明和町 宮殿取り囲む板塀跡発見 斎宮跡、25日に説明会

【奈良時代の斎王宮殿を取り囲む板塀の柱列跡(斎宮歴史博物館提供)】

【奈良時代の斎王宮殿を取り囲む板塀の柱列跡(斎宮歴史博物館提供)】

【多気郡】斎宮歴史博物館(明和町竹川)は二十一日、初期斎宮を解明する同館南側での史跡斎宮跡第百八十九次調査の結果を発表した。奈良時代(約千三百年前)の斎王宮殿を取り囲む板塀とみられる柱列跡を発見した。二十五日の午前十時、十一時、午後一、二時の計四回、現地説明会を開く。参加無料。

 現場は近鉄線路北側。南北四本、東西三本の柱穴が直角に交わっていた。過去の調査と合わせ、奈良時代の斎宮の中枢区画は南北五十六メートル、東西四十八メートルと判明した。東側では別の区画をつくると考えられる柱列の穴が南北に並んでいた。
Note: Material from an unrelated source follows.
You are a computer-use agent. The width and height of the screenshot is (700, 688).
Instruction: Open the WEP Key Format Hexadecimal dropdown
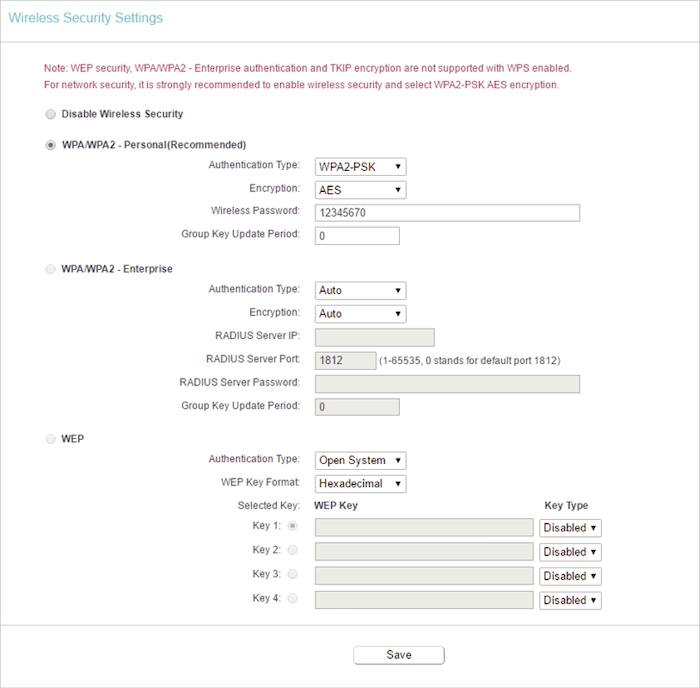click(360, 484)
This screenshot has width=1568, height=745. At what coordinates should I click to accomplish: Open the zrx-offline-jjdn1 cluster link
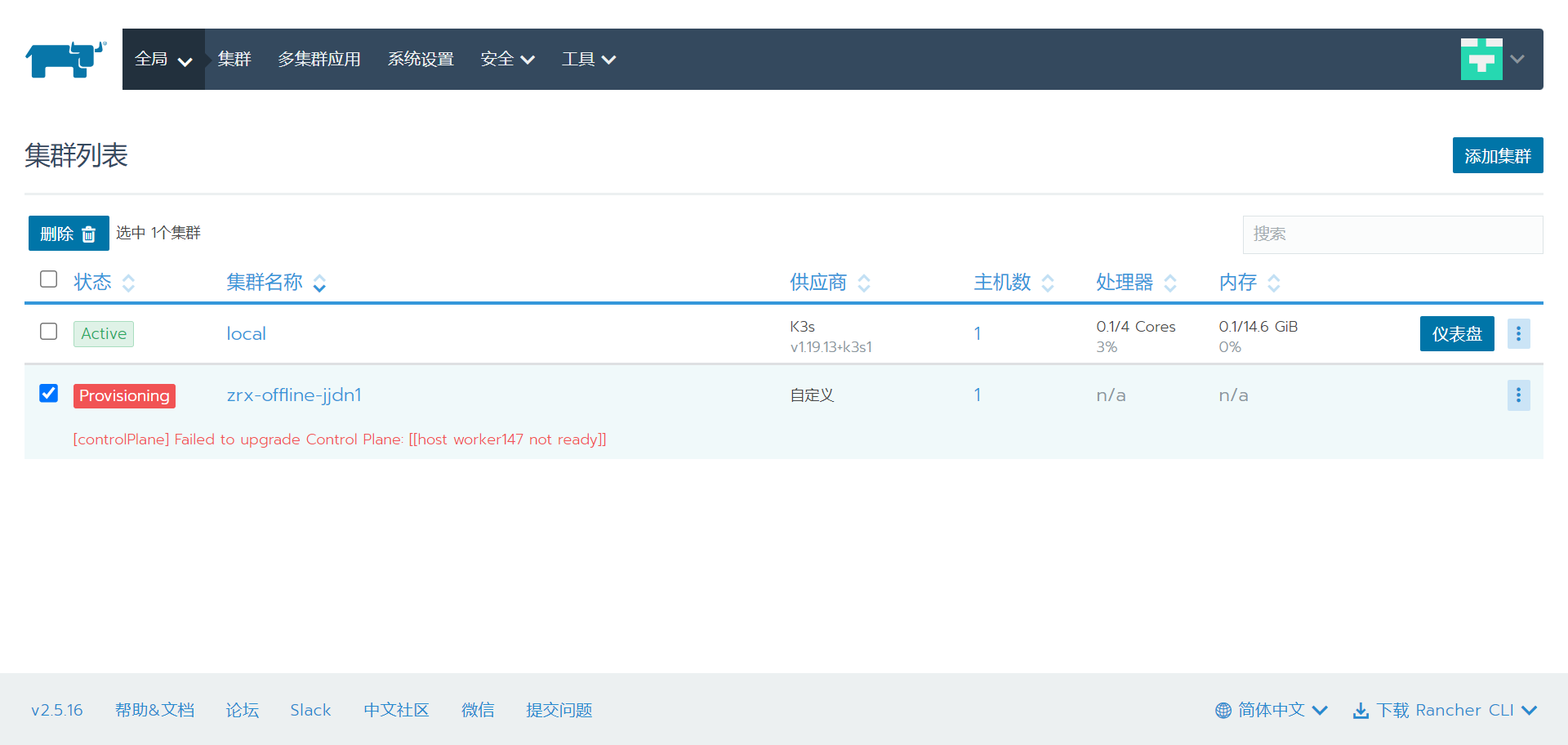coord(294,395)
 同館は「聖武天皇の娘、井上内親王など奈良時代の斎王の宮殿を厳重に囲むためのものだったと考えられる」としている。

 発掘調査速報展示「初期斎宮〜その成果と展望〜」(五月七日まで、一般三百四十円)を同館で開催中。三月三日までの平日、発掘調査現場を無料公開している。